Extracted entries:
□ □ □ □

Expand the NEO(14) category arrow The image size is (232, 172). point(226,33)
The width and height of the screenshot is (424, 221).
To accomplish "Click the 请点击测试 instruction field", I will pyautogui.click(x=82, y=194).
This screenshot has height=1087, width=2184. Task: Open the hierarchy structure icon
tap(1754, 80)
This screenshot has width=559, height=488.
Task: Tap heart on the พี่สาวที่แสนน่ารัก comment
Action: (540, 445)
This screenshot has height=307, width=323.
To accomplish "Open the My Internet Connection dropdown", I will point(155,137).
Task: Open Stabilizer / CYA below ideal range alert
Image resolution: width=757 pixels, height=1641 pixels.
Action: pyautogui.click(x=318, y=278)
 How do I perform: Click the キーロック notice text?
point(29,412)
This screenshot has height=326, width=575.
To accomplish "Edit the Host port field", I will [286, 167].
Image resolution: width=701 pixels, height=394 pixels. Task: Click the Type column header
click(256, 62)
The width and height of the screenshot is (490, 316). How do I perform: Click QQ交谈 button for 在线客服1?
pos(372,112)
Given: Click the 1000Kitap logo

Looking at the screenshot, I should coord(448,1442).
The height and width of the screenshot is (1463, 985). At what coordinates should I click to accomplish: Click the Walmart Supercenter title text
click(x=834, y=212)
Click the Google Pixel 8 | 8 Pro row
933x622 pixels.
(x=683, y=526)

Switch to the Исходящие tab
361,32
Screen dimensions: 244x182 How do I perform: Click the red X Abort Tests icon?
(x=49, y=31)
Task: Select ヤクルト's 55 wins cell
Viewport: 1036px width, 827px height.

□ □ □ □

Short task: Please rewrite the entries from the line with "This screenshot has height=307, width=323." up to and including the line with "will [286, 167].", replacing "Host port" with "Server port" and keeping everything else unchanged.

Task output:
This screenshot has height=307, width=323.
To accomplish "Open the My Internet Connection dropdown", I will point(155,137).
Task: Open Stabilizer / CYA below ideal range alert
Image resolution: width=757 pixels, height=1641 pixels.
Action: pyautogui.click(x=318, y=278)
 How do I perform: Click the キーロック notice text?
point(29,412)
This screenshot has height=326, width=575.
To accomplish "Edit the Server port field", I will [286, 167].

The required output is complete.